Plant growth regulators or PGRs: What are they and what are they used for?

Plant Growth Regulators (PGRs) are chemical compounds that, in minute quantities, can have significant effects on growth, flowering, fruiting and other vital plant functions.

Their discovery and application have opened up a world of possibilities, from increasing crop productivity to controlling plant size and shape for aesthetic and commercial purposes.

However, despite their many advantages and their common use in agriculture, in the field of cannabis cultivation they are considered harmful substances. In the following lines we will explore the use of these plant additives and examine the debates surrounding their use, including the benefits and possible risks associated with them.

Plant growth regulators: what are they really?

Substances that have the ability to modify physiological processes in plants, such as growth, fruit ripening or senescence, are considered to be a plant growth regulator.

These compounds are widely used in agriculture and gardening, both in crops intended for human consumption and for purely ornamental purposes. Their controlled use and application is not considered a health risk, as has been implied by some cannabis media and websites.

For some years now, images have been circulating on the internet comparing a very compact and good looking bud with a pitiful looking bud, supposedly to illustrate the difference between using PGRs and natural growing.

However, the use of PGRs, while beneficial, does not work magic and using these compounds will not automatically result in rock-hard buds. These substances, although they influence metabolic processes, are not nutrients, so without proper fertilisation they will not work.

The aim of the above-mentioned pictures is to alert cannabis users that very compact, resinous, pistil-filled, but not very fragrant buds are potentially dangerous to health. This is allegedly due to the fact that this kind of flowers are cultivated with plant growth regulators, which are unjustifiably labelled as carcinogenic.


Where does the rumour about the dangerousness of PGRs come from?

According to an article entitled ‘What Are PGR’s and Why Are They In My Weed?’ in the famous US magazine High Times, the two substances that most concern the cannabis community are paclobutrazol and daminozide¹.

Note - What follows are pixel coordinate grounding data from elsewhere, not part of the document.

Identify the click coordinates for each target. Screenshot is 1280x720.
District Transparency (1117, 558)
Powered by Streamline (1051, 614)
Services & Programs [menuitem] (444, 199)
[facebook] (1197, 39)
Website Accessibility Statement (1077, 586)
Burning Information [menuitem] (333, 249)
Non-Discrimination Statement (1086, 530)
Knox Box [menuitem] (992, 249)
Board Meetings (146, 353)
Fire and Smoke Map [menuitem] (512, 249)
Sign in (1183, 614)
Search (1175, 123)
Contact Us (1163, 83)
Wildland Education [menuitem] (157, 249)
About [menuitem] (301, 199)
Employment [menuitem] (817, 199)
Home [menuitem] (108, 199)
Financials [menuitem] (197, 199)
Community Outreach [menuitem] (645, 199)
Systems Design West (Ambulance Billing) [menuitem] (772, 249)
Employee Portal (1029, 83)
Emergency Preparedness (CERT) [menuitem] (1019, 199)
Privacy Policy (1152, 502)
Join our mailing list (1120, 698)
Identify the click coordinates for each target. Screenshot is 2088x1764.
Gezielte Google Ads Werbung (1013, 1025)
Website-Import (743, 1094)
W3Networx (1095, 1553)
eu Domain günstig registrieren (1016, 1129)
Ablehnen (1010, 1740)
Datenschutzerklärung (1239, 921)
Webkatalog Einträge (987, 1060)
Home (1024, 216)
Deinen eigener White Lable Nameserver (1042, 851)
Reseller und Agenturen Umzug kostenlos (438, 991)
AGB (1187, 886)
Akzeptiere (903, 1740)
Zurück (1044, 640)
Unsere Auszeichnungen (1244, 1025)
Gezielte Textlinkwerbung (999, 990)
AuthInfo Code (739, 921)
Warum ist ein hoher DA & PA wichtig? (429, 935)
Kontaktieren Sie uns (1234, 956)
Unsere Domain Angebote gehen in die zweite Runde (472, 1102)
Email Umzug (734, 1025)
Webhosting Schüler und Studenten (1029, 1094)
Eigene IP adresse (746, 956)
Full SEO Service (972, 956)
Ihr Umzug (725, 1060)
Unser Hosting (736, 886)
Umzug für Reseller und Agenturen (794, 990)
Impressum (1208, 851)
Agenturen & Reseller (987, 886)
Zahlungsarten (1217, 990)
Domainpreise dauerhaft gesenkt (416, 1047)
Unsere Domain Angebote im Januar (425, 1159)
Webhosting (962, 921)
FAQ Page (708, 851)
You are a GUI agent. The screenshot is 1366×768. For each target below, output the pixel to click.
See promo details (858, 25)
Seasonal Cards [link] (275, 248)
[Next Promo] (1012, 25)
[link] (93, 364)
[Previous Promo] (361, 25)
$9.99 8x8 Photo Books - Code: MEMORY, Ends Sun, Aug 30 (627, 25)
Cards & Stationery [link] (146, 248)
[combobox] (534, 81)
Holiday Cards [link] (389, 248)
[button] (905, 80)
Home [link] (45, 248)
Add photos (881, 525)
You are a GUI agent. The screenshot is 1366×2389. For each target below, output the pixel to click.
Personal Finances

Both were found in various brands of cannabis fertiliser without being indicated in their list of ingredients, which is why these fertilisers were no longer marketed in California, as in this state it is a legal requirement that the PGR content be indicated.

However, this does not mean that paclobutrazol and daminozide are illegal, but that it is mandatory to indicate their content on fertiliser labels. In fact, paclobutrazol is widely used in fruit growing.

Daminozide was also widely used for decades, until it was discontinued from large-scale production due to a media campaign against it. This substance, also known as Alar, figures in the American collective imagination as very harmful.

This is because it was almost banned by the EPA (Environmental Protection Agency) because it was branded as carcinogenic by multiple media outlets in a huge media campaign, known today as The Alar scare.

However, despite the criticisms and hoaxes that were launched to increase ratings, not a single death can be attributed to it and it is considered to be very weakly carcinogenic, because it would have to be consumed in huge quantities to cause cancer.

As for paclobutrazol, it has even been claimed that it adversely affects male fertility. However, this rumour is based on research studying spermatogenesis in a certain species of fish under the influence of this compound², which is why no link can be established with humans.

PGR and CBD cannabis cultivation

Contrary to what some unsuccessful growers would have us believe, compact and good-looking flowers are not exclusively due to the use of toxic substances.

Firstly, because PGRs, used responsibly, are not harmful, and secondly, because plant growth regulators do not determine the appearance of a bud.

The appearance of cannabis flowers depends on several factors, genetics being the most influential of them. Other influential aspects are fertilisation, the quality of the soil or substrate and the frequency of watering. A crop without good genetics and lacking the right nutrients or water will never produce a good end product, no matter how much PGR is used.

Finally, it is worth mentioning that not all plant growth promoters are of synthetic origin. Many organic fertilisers incorporate phytohormones (plant hormones) that promote the development and flower formation in a natural way.

The buds in our catalogue come from 100% organic and ecological crops. They give good results without the need for synthetic PGRs, which is why the appearance of many of them is unbeatable. This is not due to the use of chemical products, but to the fact that our suppliers work with the best genetics, taking the utmost care with fertilisation and irrigation.

Finally, we would like to remind you once again that CBD products, such as buds, are not intended for human consumption, as this would be an inappropriate use.


  1. Sirius, J. (2016). What Are PGR’s and Why Are They In My Weed? de High times 
  2. Li, J., Sun, L., Zuo, Z., Chen, M., Geng, H., & Wang, C. (2012). Exposure to paclobutrazol disrupts spermatogenesis in male Sebastiscus marmoratus. Aquatic toxicology, 122, 120-124.